Text segment:
______

Storj, a startup that developed a low-cost, decentralized cloud storage solution, announced a new version today called Tardigrade Decentralized Cloud Storage Service.

The new service comes with an enterprise service level agreement (SLA) that promises 99.9999999% file durability and over 99.95 percent availability, which it claims is on par with Amazon S3.

The company has come up with an unusual system to store files safely, taking advantage of excess storage capacity around the world. They are effectively doing with storage what Airbnb does with an extra bedroom, enabling people and organizations to sell that excess capacity to make extra money.

It’s fair to ask if that wouldn’t be a dangerous way to store files, but Storj Executive Chairman Ben Golub says that they have come up with a way of distributing the data across drives on their network so that no single file would ever be fully exposed.

“What we do in order to make this work is, first, before any data is uploaded, our customers encrypt the data, and they hold the keys so nobody else can decrypt the data. And then every part of a file is split into 80 pieces, of which any 30 can be used to reconstitute it. And each of those 80 pieces goes to a different drive on the network,” Golub explained.

______

Data records:
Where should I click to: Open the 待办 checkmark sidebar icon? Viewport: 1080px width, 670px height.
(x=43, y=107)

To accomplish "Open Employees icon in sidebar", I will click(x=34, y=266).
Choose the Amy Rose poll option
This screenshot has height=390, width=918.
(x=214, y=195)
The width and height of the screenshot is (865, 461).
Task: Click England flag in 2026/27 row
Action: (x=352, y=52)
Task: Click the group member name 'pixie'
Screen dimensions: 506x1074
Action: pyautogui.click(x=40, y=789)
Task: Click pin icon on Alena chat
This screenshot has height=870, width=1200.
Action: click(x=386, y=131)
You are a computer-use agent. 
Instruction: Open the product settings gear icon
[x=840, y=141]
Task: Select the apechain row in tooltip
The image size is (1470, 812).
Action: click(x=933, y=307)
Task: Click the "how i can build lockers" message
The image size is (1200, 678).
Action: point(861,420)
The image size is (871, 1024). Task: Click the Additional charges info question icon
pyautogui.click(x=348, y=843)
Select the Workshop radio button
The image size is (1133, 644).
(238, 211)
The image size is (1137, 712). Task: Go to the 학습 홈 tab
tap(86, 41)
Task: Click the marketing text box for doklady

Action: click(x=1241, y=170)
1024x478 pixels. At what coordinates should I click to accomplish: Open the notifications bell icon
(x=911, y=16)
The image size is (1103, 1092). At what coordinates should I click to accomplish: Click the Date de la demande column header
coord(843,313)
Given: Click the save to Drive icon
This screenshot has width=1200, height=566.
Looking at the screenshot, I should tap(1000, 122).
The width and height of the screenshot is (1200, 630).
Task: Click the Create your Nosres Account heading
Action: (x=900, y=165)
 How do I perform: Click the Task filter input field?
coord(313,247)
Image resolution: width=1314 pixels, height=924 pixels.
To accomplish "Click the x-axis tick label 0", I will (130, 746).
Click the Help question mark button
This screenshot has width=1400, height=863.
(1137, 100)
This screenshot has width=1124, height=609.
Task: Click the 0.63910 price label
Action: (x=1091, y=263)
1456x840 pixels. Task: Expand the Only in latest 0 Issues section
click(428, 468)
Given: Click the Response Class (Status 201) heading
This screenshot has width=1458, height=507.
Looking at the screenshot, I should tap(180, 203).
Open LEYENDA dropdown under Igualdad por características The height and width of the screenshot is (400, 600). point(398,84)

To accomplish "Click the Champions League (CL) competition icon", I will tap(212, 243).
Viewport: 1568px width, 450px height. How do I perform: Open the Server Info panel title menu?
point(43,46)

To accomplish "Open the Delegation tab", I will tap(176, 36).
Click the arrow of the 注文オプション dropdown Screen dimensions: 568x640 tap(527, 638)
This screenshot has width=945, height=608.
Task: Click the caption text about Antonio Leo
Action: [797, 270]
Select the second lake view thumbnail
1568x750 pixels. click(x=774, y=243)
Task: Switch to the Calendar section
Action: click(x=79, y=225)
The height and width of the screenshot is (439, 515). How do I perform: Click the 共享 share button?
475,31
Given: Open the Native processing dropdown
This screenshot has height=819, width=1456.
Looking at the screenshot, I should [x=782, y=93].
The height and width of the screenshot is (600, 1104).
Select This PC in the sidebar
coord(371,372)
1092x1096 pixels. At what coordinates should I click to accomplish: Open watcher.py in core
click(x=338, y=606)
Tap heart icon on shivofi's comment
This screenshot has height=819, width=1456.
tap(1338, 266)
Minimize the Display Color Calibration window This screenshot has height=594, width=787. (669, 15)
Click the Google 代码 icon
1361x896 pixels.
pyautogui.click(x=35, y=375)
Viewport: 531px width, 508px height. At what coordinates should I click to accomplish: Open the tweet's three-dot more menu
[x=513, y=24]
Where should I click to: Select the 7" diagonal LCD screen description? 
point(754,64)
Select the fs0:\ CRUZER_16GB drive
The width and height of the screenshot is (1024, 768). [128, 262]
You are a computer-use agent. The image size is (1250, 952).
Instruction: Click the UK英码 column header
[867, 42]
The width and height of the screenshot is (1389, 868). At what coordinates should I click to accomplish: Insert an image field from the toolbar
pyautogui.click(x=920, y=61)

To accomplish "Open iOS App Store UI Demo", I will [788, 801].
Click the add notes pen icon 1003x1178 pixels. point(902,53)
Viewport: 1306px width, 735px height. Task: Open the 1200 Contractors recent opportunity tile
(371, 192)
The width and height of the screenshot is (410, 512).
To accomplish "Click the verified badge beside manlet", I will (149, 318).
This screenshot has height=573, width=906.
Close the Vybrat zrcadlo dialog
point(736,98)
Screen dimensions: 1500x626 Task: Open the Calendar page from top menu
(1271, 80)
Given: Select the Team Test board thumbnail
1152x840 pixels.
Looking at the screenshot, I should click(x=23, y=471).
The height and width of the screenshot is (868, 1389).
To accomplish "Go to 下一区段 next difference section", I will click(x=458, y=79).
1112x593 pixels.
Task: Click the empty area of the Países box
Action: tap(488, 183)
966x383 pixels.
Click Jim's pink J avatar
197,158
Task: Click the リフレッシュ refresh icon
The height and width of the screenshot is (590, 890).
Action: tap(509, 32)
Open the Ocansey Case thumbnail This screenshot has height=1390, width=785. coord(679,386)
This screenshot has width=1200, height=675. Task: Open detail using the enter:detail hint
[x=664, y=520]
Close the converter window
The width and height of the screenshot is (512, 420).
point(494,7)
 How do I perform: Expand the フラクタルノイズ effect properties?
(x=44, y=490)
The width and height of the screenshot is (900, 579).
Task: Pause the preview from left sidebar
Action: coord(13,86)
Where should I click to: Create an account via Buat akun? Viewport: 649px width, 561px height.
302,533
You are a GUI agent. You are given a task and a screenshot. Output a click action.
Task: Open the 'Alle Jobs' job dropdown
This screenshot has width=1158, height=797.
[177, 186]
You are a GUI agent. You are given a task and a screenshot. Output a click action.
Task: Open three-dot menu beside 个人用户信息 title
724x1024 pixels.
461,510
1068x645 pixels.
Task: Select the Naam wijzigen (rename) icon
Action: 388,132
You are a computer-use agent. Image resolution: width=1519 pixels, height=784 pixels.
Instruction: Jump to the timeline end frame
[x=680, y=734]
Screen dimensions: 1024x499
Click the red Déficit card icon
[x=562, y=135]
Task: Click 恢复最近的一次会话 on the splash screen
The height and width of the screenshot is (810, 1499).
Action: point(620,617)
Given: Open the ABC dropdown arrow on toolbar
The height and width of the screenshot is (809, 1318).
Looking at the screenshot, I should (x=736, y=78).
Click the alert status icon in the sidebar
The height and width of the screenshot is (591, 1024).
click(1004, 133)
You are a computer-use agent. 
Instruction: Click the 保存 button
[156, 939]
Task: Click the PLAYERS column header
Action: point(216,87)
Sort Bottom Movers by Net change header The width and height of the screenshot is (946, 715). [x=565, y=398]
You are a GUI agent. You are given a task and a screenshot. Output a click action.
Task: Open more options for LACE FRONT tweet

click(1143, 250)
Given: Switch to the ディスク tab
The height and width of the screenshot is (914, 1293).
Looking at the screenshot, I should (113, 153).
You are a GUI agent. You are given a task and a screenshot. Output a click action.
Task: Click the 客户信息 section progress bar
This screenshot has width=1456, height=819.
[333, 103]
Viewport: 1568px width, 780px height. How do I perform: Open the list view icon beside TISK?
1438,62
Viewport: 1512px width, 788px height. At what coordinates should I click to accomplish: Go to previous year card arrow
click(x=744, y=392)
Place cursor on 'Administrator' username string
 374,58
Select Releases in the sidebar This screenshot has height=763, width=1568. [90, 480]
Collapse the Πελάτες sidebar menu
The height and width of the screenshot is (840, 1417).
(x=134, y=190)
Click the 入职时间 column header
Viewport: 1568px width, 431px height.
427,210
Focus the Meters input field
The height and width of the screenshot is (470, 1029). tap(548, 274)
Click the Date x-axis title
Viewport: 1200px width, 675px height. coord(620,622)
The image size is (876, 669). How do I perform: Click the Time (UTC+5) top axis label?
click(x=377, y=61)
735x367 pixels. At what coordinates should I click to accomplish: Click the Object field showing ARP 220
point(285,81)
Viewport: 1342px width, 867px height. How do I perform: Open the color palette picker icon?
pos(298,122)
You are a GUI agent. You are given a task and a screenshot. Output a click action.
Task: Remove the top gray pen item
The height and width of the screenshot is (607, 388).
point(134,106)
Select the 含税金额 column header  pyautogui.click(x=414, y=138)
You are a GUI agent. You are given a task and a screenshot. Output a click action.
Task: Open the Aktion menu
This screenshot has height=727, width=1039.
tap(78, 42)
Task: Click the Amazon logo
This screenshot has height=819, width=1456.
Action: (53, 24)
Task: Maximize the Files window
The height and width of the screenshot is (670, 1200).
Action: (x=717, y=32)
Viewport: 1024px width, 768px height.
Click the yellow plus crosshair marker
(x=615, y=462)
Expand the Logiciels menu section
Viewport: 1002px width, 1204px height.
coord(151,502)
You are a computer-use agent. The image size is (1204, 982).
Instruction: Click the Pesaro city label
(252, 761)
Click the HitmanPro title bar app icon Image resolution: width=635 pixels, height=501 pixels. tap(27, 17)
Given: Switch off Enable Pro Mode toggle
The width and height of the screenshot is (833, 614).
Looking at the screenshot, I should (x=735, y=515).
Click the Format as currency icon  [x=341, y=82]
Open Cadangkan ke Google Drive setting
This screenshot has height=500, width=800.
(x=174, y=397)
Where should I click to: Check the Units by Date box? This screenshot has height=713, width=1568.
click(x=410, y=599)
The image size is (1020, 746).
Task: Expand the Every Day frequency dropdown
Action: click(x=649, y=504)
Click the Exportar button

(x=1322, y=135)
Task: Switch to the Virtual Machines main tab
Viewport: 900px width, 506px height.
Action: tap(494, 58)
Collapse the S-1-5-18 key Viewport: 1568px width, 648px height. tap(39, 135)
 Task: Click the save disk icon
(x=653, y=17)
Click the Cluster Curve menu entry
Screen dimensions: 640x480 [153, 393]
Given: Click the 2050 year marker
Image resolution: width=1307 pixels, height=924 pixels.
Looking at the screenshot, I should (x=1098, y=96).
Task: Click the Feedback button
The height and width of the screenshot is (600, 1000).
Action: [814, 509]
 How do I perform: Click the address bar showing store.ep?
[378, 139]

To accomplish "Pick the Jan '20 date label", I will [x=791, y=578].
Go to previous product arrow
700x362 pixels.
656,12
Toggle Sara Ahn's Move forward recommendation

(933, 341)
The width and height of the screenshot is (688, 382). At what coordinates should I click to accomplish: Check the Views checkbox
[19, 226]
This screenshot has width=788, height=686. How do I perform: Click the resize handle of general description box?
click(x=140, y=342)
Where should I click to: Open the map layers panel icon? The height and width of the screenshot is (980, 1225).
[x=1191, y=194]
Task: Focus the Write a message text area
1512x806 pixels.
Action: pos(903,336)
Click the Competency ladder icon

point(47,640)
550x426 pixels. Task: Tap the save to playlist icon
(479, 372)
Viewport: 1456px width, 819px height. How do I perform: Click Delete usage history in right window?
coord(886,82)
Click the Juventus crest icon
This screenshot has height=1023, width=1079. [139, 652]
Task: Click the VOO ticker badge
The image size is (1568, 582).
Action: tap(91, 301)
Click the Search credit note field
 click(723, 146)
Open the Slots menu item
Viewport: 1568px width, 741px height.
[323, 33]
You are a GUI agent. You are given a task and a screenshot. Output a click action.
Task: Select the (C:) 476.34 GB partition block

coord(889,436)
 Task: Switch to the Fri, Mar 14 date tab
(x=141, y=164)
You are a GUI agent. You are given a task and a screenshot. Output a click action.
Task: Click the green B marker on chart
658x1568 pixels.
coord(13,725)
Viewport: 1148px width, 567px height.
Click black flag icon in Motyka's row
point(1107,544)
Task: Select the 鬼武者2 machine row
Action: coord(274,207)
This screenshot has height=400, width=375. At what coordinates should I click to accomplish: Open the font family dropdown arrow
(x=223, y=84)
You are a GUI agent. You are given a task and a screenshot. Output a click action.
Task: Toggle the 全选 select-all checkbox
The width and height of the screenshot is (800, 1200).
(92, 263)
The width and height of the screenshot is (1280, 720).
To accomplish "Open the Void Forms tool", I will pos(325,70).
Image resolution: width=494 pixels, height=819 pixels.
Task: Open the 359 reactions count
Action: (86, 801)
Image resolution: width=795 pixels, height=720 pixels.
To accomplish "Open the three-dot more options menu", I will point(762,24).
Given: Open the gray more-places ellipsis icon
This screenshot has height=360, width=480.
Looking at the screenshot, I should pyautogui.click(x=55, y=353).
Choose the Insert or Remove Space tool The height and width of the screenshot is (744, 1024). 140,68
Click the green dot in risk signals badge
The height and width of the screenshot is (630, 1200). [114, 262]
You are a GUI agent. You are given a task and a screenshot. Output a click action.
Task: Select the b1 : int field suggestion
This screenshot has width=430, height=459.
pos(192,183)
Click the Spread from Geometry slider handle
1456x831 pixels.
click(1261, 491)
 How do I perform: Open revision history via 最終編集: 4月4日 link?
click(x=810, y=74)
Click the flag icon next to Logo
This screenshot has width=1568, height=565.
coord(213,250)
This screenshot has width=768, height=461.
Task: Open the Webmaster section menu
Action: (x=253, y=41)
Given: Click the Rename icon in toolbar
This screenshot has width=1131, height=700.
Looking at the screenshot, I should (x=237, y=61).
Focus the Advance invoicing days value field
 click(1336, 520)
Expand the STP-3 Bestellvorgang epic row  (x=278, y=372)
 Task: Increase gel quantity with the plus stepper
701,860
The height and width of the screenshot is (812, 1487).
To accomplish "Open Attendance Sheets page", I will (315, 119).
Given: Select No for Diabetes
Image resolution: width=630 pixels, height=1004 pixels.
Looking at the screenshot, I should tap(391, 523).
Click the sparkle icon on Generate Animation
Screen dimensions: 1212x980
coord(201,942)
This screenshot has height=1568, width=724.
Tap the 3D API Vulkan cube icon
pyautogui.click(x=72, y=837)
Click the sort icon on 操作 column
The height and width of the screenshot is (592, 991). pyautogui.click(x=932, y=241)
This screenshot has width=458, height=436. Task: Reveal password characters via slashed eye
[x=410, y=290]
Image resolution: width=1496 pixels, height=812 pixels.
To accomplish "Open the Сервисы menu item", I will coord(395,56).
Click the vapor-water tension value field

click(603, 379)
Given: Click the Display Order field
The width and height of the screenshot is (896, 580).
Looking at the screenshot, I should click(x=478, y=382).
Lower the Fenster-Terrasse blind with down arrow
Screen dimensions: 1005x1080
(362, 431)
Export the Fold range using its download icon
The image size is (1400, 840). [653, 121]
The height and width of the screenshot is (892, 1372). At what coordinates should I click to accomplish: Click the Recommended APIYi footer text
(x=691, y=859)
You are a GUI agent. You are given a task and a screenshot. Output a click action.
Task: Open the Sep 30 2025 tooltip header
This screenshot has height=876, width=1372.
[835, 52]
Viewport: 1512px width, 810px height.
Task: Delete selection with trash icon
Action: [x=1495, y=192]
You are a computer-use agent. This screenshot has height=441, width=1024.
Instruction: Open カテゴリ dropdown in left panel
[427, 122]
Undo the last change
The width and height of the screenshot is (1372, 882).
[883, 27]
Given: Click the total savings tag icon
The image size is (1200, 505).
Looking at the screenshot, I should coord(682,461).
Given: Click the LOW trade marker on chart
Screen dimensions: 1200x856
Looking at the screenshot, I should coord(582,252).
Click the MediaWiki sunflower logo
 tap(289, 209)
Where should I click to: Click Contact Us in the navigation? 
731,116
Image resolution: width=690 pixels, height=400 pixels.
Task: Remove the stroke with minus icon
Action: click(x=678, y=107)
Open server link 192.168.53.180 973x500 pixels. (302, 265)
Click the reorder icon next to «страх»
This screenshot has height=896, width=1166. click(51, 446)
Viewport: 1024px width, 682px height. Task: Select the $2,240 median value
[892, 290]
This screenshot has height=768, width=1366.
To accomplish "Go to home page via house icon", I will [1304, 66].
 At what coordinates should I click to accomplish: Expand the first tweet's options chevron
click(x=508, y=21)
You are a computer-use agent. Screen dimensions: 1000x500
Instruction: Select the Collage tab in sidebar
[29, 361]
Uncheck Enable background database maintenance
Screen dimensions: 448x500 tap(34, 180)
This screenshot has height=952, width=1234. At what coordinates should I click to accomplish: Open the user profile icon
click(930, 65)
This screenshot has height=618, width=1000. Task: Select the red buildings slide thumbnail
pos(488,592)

______

Echo the passage on Storj's decentralized cloud storage verbatim, starting at "Storj, a startup" and ending at "make extra money.".

Exercise output:
Storj, a startup that developed a low-cost, decentralized cloud storage solution, announced a new version today called Tardigrade Decentralized Cloud Storage Service.

The new service comes with an enterprise service level agreement (SLA) that promises 99.9999999% file durability and over 99.95 percent availability, which it claims is on par with Amazon S3.

The company has come up with an unusual system to store files safely, taking advantage of excess storage capacity around the world. They are effectively doing with storage what Airbnb does with an extra bedroom, enabling people and organizations to sell that excess capacity to make extra money.